Task statement » Reading the data below, count the lines that carry the string "computer". Give nothing but the count.

Given records »
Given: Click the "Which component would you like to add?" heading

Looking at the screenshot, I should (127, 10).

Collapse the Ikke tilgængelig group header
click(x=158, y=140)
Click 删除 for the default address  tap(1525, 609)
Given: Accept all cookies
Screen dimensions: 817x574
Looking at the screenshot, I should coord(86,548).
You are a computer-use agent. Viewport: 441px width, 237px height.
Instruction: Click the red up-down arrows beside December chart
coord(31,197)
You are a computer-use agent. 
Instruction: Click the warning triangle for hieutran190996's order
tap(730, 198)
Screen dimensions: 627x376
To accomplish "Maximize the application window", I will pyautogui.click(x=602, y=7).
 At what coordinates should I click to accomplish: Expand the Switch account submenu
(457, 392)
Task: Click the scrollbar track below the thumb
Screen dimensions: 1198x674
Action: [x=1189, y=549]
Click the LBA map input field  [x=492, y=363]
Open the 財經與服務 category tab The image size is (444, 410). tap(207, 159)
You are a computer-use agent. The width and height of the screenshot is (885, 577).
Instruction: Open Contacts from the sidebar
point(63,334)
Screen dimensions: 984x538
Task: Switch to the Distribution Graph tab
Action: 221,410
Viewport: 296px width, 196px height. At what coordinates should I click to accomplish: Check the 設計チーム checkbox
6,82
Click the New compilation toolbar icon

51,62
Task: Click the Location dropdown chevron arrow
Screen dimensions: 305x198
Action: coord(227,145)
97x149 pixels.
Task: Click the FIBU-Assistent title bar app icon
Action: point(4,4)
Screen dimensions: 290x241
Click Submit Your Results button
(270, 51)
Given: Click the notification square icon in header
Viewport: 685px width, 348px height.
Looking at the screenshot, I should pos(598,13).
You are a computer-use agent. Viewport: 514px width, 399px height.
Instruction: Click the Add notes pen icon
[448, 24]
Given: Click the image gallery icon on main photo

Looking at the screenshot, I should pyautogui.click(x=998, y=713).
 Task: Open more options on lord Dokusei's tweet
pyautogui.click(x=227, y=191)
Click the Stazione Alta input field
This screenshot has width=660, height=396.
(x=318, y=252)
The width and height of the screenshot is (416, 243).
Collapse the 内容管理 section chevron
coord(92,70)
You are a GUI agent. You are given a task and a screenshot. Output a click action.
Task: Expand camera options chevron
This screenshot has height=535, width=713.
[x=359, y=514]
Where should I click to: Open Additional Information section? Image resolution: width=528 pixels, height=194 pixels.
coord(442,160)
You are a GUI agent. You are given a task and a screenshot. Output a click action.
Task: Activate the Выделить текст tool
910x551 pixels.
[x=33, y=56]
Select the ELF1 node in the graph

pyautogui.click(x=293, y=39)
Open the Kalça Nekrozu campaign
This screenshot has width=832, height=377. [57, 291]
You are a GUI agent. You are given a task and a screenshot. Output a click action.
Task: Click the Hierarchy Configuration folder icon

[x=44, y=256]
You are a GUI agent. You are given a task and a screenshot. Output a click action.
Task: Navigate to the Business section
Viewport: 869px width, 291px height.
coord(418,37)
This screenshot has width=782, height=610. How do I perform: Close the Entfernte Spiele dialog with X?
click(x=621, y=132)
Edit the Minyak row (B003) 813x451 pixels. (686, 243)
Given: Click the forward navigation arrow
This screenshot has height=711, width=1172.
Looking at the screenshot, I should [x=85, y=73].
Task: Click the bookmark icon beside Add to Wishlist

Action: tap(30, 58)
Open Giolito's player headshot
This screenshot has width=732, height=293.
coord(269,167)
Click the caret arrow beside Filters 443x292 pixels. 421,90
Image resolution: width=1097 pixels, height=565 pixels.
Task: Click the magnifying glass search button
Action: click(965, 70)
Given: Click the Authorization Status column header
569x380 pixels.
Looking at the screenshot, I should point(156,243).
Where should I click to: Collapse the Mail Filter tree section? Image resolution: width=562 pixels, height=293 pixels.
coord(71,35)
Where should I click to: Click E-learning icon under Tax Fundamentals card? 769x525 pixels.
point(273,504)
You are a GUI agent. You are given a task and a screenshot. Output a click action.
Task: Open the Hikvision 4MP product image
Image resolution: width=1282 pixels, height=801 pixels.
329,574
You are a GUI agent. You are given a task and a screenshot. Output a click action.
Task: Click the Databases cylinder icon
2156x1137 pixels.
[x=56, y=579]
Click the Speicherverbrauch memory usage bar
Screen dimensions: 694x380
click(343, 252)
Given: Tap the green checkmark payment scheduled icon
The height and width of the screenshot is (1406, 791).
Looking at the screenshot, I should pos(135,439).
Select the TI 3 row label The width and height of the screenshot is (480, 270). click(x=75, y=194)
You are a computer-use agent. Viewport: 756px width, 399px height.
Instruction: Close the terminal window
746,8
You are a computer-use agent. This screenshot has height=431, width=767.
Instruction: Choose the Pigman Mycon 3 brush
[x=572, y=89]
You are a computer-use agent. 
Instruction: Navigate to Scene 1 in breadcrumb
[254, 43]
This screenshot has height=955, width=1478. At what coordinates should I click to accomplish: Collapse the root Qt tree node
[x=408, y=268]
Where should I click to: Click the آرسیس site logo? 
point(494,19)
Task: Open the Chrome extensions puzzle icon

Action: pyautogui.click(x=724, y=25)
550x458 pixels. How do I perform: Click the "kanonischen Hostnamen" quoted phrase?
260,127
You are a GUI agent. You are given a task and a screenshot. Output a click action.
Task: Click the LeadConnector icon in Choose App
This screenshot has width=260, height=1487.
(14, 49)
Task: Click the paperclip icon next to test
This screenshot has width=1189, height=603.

Your response » 7